With regard to the insured’s mental competency at the time of application for change of beneficiary, the insured’s physician, the attending nurse, and the sister of the insured testified that he seemed entirely *930normal during the period in which the application was signed and not only knew about his business affairs but fully realized the extent of his property and discussed how he wanted the family to share what he had. In their opinion, he was mentally competent at the time he signed the application. Evidence to the contrary was not in the least persuasive. The findings of the district court that the signature in question was genuine and that the insured was mentally competent at the time he signed the application were sustained by substantial evidence, and we find no error therein.

Appellant contends that the delivery, af-' ter the insured’s death, of the application to change the beneficiary in the policy of insurance, violated the terms of the policy, and was insufficient to effect such change.

The language of the policy, in question, with regard to change of beneficiary, provides : “If the interest of the beneficiary has vested in the insured or if the right to change beneficiary has been reserved, the insured, by written notice to the Company at its Home Office at any time while this policy is in force, may change the beneficiary under this policy, such change to be subject to the rights of any previous assignee and to become effective only when a provision to that effect is endorsed hereon by the Company, whereupon all rights of the former beneficiary shall cease.”

The circumstances surrounding the change of beneficiary are as follows: The insured had purchased the policy through Thompson, as agent, in 1939, and pledged it as collateral security for a mortgage loan. When the loan was paid in 1944, the policy was returned to the insured, and kept in his safe. At his request, his sister sent it on to Thompson about December 1, 1945, for the purpose of changing the beneficiary. On December 26th, Thompson sent the sister a blank for change of beneficiary, which she- took to the insured’s home where he was confined with illness. He instructed her how he wanted it filled out and she typed the names of his daughters in the proper places as the new beneficiaries. He then signed it in her presence and that of his nurse. The application was not delivered to Thompson or to the insurance company until after the insured’s death on January 30, 1946. In the foregoing, we accept the testimony supporting the findings and judgment of the district court, as is necessary, where such findings are supported by substantial evidence, and are not clearly erroneous.

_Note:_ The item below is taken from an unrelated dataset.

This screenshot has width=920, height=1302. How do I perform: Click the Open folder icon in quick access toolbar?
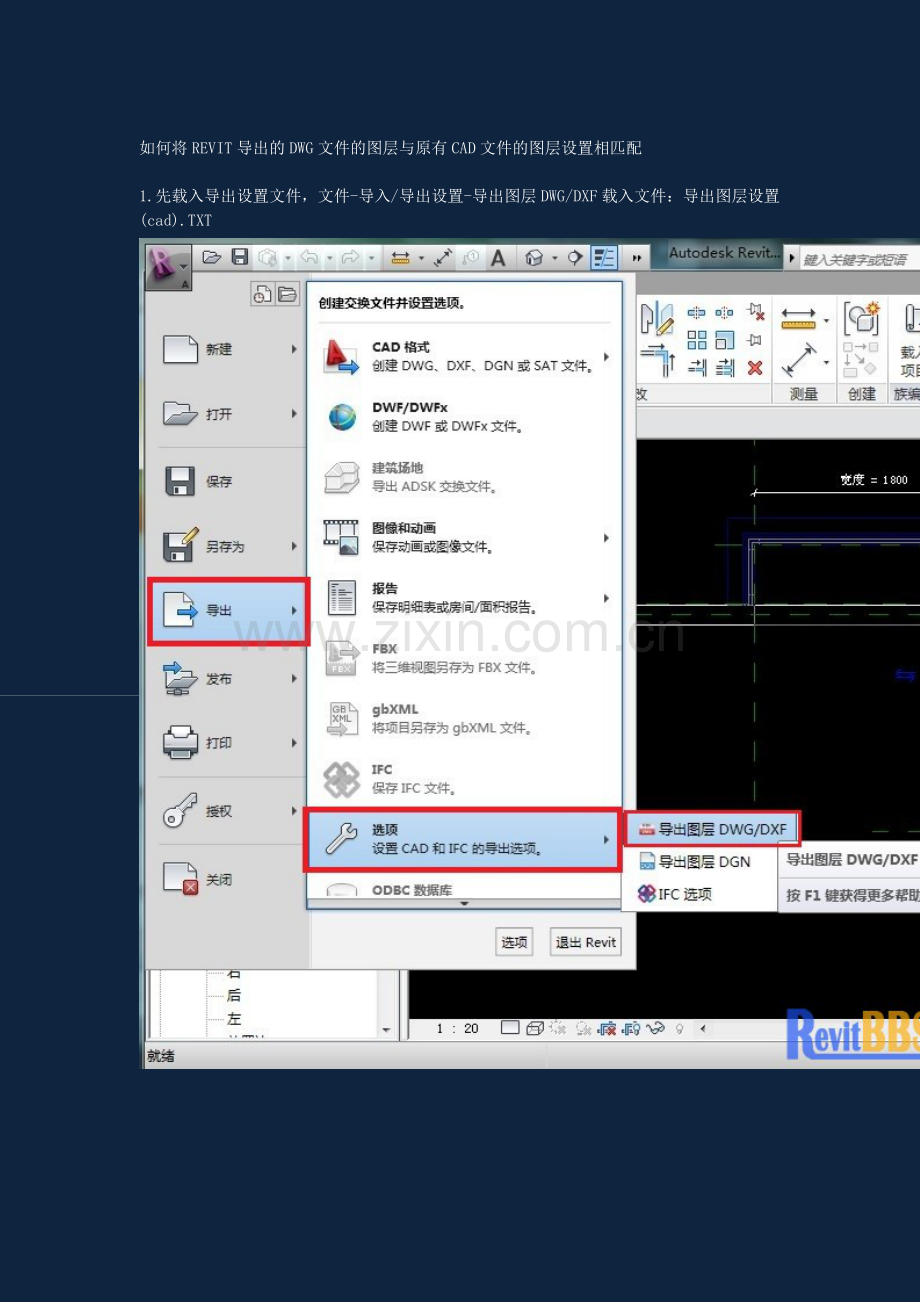[212, 258]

It is appellant’s claim that her right as beneficiary became vested upon the death of the insured and that, thereafter, neither the insurance company nor any one else could do anything to modify the policy as it then stood.* Questions similar to this have given rise to endless legal speculation and innumerable conflicting adjudications. But the Supreme Court of Ohio, whose decisions are here controlling, has, in our opinion, clearly determined the point in issue in Arnold v. Newcomb, 104 Ohio St. 578, 136 N.E. 206, and Atkinson v. Metropolitan Life Insurance Co., 114 Ohio St. 109, 150 N.E. 748. According to these adjudications, appellant had no vested right in the policy at the time of the insured’s death and prior to the receipt by the insurance company of the application to change the beneficiary; the provisions regulating the mode and manner of making a change of beneficiary are for the benefit of the insurance company and may be waived by it; and the intention of the insured, as evidenced by his application for a change of beneficiary, is given effect.

In accordance with the foregoing, the judgment of the district court is affirmed.

See discussion respecting change of beneficiary in 60 Harvard Law Review, page 1349.